## Work to complete
Each entry needs to be duplicated exactly.

[Source records]
- - - - - - -

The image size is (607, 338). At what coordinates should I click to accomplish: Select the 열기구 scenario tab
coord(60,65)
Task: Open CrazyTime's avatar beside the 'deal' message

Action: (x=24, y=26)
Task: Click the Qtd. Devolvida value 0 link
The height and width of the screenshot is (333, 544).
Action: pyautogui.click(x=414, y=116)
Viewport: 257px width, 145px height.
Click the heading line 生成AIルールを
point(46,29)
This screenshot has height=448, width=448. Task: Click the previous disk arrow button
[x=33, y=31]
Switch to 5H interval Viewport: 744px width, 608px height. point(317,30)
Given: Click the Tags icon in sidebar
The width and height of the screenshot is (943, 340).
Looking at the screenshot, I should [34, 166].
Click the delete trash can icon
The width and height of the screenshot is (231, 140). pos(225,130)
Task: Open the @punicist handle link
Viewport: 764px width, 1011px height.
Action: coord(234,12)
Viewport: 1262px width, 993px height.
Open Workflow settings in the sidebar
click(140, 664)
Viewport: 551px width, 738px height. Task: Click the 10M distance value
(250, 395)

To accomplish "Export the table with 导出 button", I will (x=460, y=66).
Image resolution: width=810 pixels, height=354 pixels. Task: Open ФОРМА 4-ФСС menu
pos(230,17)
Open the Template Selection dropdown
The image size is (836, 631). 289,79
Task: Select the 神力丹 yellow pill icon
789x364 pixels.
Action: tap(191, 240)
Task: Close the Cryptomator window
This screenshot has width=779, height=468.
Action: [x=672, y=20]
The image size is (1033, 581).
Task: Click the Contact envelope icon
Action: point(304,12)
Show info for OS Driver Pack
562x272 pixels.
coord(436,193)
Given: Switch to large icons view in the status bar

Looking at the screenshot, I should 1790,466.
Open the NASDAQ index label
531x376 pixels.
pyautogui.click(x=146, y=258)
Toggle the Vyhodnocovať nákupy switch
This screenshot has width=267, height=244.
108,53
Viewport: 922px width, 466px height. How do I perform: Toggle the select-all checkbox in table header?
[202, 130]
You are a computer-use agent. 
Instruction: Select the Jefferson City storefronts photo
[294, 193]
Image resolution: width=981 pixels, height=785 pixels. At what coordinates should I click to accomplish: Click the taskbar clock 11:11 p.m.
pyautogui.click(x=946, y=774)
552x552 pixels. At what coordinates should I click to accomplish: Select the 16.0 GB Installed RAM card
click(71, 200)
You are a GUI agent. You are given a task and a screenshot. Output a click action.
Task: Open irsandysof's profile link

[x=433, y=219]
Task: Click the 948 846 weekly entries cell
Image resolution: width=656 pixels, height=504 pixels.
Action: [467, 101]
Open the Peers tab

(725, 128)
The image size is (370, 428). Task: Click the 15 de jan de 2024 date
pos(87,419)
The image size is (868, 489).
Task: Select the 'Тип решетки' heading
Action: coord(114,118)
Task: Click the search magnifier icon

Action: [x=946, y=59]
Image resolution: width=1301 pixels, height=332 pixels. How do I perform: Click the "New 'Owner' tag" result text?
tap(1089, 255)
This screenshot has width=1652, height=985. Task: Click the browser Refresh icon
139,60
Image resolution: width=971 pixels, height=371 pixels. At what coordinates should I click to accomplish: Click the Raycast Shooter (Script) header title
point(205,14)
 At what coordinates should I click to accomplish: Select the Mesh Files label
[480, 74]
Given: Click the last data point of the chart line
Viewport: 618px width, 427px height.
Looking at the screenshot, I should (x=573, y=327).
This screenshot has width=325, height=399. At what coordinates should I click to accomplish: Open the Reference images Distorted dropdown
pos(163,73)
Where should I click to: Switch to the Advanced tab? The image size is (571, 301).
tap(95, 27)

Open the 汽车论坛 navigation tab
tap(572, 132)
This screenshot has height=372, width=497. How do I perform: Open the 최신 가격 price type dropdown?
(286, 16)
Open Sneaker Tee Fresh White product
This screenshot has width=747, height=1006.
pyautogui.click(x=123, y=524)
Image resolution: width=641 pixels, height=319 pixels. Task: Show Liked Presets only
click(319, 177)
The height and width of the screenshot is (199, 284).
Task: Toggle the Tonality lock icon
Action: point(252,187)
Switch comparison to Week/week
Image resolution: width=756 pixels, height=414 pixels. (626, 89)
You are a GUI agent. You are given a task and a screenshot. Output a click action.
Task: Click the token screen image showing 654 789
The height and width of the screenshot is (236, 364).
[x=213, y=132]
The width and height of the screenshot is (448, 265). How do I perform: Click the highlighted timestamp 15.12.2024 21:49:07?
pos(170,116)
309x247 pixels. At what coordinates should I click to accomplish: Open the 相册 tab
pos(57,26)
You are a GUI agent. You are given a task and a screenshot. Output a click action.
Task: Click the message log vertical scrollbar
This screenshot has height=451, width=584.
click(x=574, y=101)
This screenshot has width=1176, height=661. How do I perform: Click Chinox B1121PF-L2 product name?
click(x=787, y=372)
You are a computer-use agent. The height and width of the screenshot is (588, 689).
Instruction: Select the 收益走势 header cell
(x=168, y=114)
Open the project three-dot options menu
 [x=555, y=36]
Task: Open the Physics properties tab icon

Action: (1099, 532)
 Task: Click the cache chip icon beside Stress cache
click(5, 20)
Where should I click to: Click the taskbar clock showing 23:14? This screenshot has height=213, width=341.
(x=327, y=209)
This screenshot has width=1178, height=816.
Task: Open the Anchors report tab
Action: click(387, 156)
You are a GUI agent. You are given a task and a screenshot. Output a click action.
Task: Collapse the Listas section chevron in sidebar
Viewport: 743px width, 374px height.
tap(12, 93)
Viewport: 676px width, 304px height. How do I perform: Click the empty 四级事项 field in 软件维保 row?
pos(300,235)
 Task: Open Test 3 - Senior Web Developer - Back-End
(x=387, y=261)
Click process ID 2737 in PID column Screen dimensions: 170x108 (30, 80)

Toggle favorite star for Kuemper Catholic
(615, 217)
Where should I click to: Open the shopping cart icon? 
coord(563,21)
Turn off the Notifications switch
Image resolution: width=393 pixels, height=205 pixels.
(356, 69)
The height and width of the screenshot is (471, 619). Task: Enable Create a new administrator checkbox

- - - - - - -

## Task answer
The image size is (607, 338). At what coordinates should I click to accomplish: Select the 열기구 scenario tab
coord(60,65)
Task: Open CrazyTime's avatar beside the 'deal' message

Action: (x=24, y=26)
Task: Click the Qtd. Devolvida value 0 link
The height and width of the screenshot is (333, 544).
Action: pyautogui.click(x=414, y=116)
Viewport: 257px width, 145px height.
Click the heading line 生成AIルールを
point(46,29)
This screenshot has height=448, width=448. Task: Click the previous disk arrow button
[x=33, y=31]
Switch to 5H interval Viewport: 744px width, 608px height. point(317,30)
Given: Click the Tags icon in sidebar
The width and height of the screenshot is (943, 340).
Looking at the screenshot, I should [34, 166].
Click the delete trash can icon
The width and height of the screenshot is (231, 140). pos(225,130)
Task: Open the @punicist handle link
Viewport: 764px width, 1011px height.
Action: coord(234,12)
Viewport: 1262px width, 993px height.
Open Workflow settings in the sidebar
click(140, 664)
Viewport: 551px width, 738px height. Task: Click the 10M distance value
(250, 395)

To accomplish "Export the table with 导出 button", I will (x=460, y=66).
Image resolution: width=810 pixels, height=354 pixels. Task: Open ФОРМА 4-ФСС menu
pos(230,17)
Open the Template Selection dropdown
The image size is (836, 631). 289,79
Task: Select the 神力丹 yellow pill icon
789x364 pixels.
Action: tap(191, 240)
Task: Close the Cryptomator window
This screenshot has width=779, height=468.
Action: [x=672, y=20]
The image size is (1033, 581).
Task: Click the Contact envelope icon
Action: point(304,12)
Show info for OS Driver Pack
562x272 pixels.
coord(436,193)
Given: Switch to large icons view in the status bar

Looking at the screenshot, I should 1790,466.
Open the NASDAQ index label
531x376 pixels.
pyautogui.click(x=146, y=258)
Toggle the Vyhodnocovať nákupy switch
This screenshot has width=267, height=244.
108,53
Viewport: 922px width, 466px height. How do I perform: Toggle the select-all checkbox in table header?
[202, 130]
You are a computer-use agent. 
Instruction: Select the Jefferson City storefronts photo
[294, 193]
Image resolution: width=981 pixels, height=785 pixels. At what coordinates should I click to accomplish: Click the taskbar clock 11:11 p.m.
pyautogui.click(x=946, y=774)
552x552 pixels. At what coordinates should I click to accomplish: Select the 16.0 GB Installed RAM card
click(71, 200)
You are a GUI agent. You are given a task and a screenshot. Output a click action.
Task: Open irsandysof's profile link

[x=433, y=219]
Task: Click the 948 846 weekly entries cell
Image resolution: width=656 pixels, height=504 pixels.
Action: [467, 101]
Open the Peers tab

(725, 128)
The image size is (370, 428). Task: Click the 15 de jan de 2024 date
pos(87,419)
The image size is (868, 489).
Task: Select the 'Тип решетки' heading
Action: coord(114,118)
Task: Click the search magnifier icon

Action: [x=946, y=59]
Image resolution: width=1301 pixels, height=332 pixels. How do I perform: Click the "New 'Owner' tag" result text?
tap(1089, 255)
This screenshot has width=1652, height=985. Task: Click the browser Refresh icon
139,60
Image resolution: width=971 pixels, height=371 pixels. At what coordinates should I click to accomplish: Click the Raycast Shooter (Script) header title
point(205,14)
 At what coordinates should I click to accomplish: Select the Mesh Files label
[480, 74]
Given: Click the last data point of the chart line
Viewport: 618px width, 427px height.
Looking at the screenshot, I should (x=573, y=327).
This screenshot has width=325, height=399. At what coordinates should I click to accomplish: Open the Reference images Distorted dropdown
pos(163,73)
Where should I click to: Switch to the Advanced tab? The image size is (571, 301).
tap(95, 27)

Open the 汽车论坛 navigation tab
tap(572, 132)
This screenshot has height=372, width=497. How do I perform: Open the 최신 가격 price type dropdown?
(286, 16)
Open Sneaker Tee Fresh White product
This screenshot has width=747, height=1006.
pyautogui.click(x=123, y=524)
Image resolution: width=641 pixels, height=319 pixels. Task: Show Liked Presets only
click(319, 177)
The height and width of the screenshot is (199, 284).
Task: Toggle the Tonality lock icon
Action: point(252,187)
Switch comparison to Week/week
Image resolution: width=756 pixels, height=414 pixels. (626, 89)
You are a GUI agent. You are given a task and a screenshot. Output a click action.
Task: Click the token screen image showing 654 789
The height and width of the screenshot is (236, 364).
[x=213, y=132]
The width and height of the screenshot is (448, 265). How do I perform: Click the highlighted timestamp 15.12.2024 21:49:07?
pos(170,116)
309x247 pixels. At what coordinates should I click to accomplish: Open the 相册 tab
pos(57,26)
You are a GUI agent. You are given a task and a screenshot. Output a click action.
Task: Click the message log vertical scrollbar
This screenshot has height=451, width=584.
click(x=574, y=101)
This screenshot has width=1176, height=661. How do I perform: Click Chinox B1121PF-L2 product name?
click(x=787, y=372)
You are a computer-use agent. The height and width of the screenshot is (588, 689).
Instruction: Select the 收益走势 header cell
(x=168, y=114)
Open the project three-dot options menu
 [x=555, y=36]
Task: Open the Physics properties tab icon

Action: (1099, 532)
 Task: Click the cache chip icon beside Stress cache
click(5, 20)
Where should I click to: Click the taskbar clock showing 23:14? This screenshot has height=213, width=341.
(x=327, y=209)
This screenshot has width=1178, height=816.
Task: Open the Anchors report tab
Action: click(387, 156)
You are a GUI agent. You are given a task and a screenshot. Output a click action.
Task: Collapse the Listas section chevron in sidebar
Viewport: 743px width, 374px height.
tap(12, 93)
Viewport: 676px width, 304px height. How do I perform: Click the empty 四级事项 field in 软件维保 row?
pos(300,235)
 Task: Open Test 3 - Senior Web Developer - Back-End
(x=387, y=261)
Click process ID 2737 in PID column Screen dimensions: 170x108 (30, 80)

Toggle favorite star for Kuemper Catholic
(615, 217)
Where should I click to: Open the shopping cart icon? 
coord(563,21)
Turn off the Notifications switch
Image resolution: width=393 pixels, height=205 pixels.
(356, 69)
The height and width of the screenshot is (471, 619). Task: Enable Create a new administrator checkbox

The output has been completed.